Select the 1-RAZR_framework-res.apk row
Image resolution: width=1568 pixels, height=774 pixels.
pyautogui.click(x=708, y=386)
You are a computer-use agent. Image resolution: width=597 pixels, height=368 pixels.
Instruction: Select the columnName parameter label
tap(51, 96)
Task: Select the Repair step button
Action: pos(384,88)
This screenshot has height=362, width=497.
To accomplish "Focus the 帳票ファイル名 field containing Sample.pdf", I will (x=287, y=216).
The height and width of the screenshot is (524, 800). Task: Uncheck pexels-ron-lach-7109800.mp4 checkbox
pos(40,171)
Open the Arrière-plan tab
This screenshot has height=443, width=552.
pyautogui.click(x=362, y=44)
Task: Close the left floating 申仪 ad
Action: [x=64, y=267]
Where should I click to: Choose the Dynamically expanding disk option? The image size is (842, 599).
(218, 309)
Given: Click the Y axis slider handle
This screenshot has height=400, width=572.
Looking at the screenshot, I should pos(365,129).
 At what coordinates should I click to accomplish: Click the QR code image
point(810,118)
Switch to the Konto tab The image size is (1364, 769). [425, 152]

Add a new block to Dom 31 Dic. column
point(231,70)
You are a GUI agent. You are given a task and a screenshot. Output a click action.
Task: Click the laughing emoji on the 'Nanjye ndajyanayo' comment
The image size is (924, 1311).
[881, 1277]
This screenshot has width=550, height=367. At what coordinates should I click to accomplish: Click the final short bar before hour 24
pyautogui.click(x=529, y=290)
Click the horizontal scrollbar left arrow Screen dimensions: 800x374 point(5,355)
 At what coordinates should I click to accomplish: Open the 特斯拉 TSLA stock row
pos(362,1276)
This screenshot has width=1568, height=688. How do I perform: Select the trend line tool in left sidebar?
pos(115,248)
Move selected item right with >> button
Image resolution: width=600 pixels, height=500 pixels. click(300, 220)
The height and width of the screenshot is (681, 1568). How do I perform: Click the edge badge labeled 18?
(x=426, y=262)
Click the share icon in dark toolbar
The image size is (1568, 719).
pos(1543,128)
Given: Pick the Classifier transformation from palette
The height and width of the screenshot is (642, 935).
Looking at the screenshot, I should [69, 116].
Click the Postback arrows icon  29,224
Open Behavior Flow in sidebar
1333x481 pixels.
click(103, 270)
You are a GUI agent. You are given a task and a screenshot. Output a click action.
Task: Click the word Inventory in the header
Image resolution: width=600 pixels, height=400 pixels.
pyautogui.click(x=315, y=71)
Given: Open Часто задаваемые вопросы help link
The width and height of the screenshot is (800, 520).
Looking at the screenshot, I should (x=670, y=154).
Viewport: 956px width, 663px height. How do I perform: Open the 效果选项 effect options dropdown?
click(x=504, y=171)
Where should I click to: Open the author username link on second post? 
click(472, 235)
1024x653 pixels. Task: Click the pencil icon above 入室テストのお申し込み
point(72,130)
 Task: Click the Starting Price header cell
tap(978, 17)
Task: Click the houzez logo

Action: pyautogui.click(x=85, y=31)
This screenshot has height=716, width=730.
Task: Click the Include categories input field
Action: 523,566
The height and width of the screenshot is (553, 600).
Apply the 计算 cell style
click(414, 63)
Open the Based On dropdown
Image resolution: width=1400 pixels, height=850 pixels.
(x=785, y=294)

^^^^^^^^

Aim of the task ::
Please write out the whole of the material exactly.

Written solution ::
Select the 1-RAZR_framework-res.apk row
Image resolution: width=1568 pixels, height=774 pixels.
pyautogui.click(x=708, y=386)
You are a computer-use agent. Image resolution: width=597 pixels, height=368 pixels.
Instruction: Select the columnName parameter label
tap(51, 96)
Task: Select the Repair step button
Action: pos(384,88)
This screenshot has height=362, width=497.
To accomplish "Focus the 帳票ファイル名 field containing Sample.pdf", I will (x=287, y=216).
The height and width of the screenshot is (524, 800). Task: Uncheck pexels-ron-lach-7109800.mp4 checkbox
pos(40,171)
Open the Arrière-plan tab
This screenshot has height=443, width=552.
pyautogui.click(x=362, y=44)
Task: Close the left floating 申仪 ad
Action: [x=64, y=267]
Where should I click to: Choose the Dynamically expanding disk option? The image size is (842, 599).
(218, 309)
Given: Click the Y axis slider handle
This screenshot has height=400, width=572.
Looking at the screenshot, I should pos(365,129).
 At what coordinates should I click to accomplish: Click the QR code image
point(810,118)
Switch to the Konto tab The image size is (1364, 769). [425, 152]

Add a new block to Dom 31 Dic. column
point(231,70)
You are a GUI agent. You are given a task and a screenshot. Output a click action.
Task: Click the laughing emoji on the 'Nanjye ndajyanayo' comment
The image size is (924, 1311).
[881, 1277]
This screenshot has width=550, height=367. At what coordinates should I click to accomplish: Click the final short bar before hour 24
pyautogui.click(x=529, y=290)
Click the horizontal scrollbar left arrow Screen dimensions: 800x374 point(5,355)
 At what coordinates should I click to accomplish: Open the 特斯拉 TSLA stock row
pos(362,1276)
This screenshot has width=1568, height=688. How do I perform: Select the trend line tool in left sidebar?
pos(115,248)
Move selected item right with >> button
Image resolution: width=600 pixels, height=500 pixels. click(300, 220)
The height and width of the screenshot is (681, 1568). How do I perform: Click the edge badge labeled 18?
(x=426, y=262)
Click the share icon in dark toolbar
The image size is (1568, 719).
pos(1543,128)
Given: Pick the Classifier transformation from palette
The height and width of the screenshot is (642, 935).
Looking at the screenshot, I should [69, 116].
Click the Postback arrows icon  29,224
Open Behavior Flow in sidebar
1333x481 pixels.
click(103, 270)
You are a GUI agent. You are given a task and a screenshot. Output a click action.
Task: Click the word Inventory in the header
Image resolution: width=600 pixels, height=400 pixels.
pyautogui.click(x=315, y=71)
Given: Open Часто задаваемые вопросы help link
The width and height of the screenshot is (800, 520).
Looking at the screenshot, I should (x=670, y=154).
Viewport: 956px width, 663px height. How do I perform: Open the 效果选项 effect options dropdown?
click(x=504, y=171)
Where should I click to: Open the author username link on second post? 
click(472, 235)
1024x653 pixels. Task: Click the pencil icon above 入室テストのお申し込み
point(72,130)
 Task: Click the Starting Price header cell
tap(978, 17)
Task: Click the houzez logo

Action: pyautogui.click(x=85, y=31)
This screenshot has height=716, width=730.
Task: Click the Include categories input field
Action: 523,566
The height and width of the screenshot is (553, 600).
Apply the 计算 cell style
click(414, 63)
Open the Based On dropdown
Image resolution: width=1400 pixels, height=850 pixels.
(x=785, y=294)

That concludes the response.